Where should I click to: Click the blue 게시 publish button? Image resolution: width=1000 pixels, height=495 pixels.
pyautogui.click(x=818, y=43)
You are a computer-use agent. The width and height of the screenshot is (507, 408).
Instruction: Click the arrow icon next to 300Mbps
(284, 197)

...

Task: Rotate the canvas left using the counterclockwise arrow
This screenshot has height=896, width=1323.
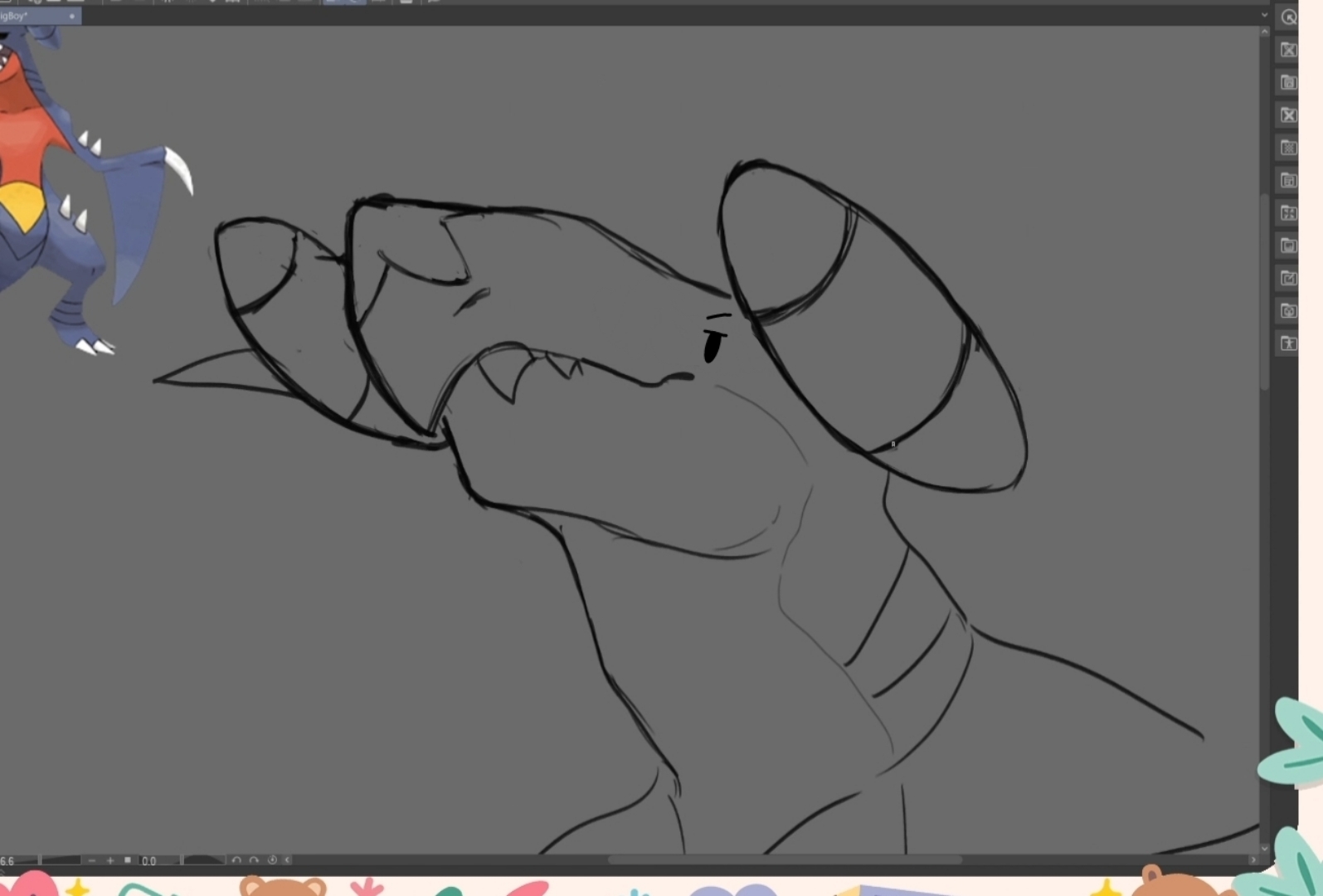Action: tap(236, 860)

*WHAT IS NEEDED*
Reproduce the lines of the entries above from the one with "Where should I" to the one with "You are a computer-use", both included, exactly and without any other line.

*SOLUTION TO THE PROBLEM*
Where should I click to: Click the blue 게시 publish button? Image resolution: width=1000 pixels, height=495 pixels.
pyautogui.click(x=818, y=43)
You are a computer-use agent. The width and height of the screenshot is (507, 408).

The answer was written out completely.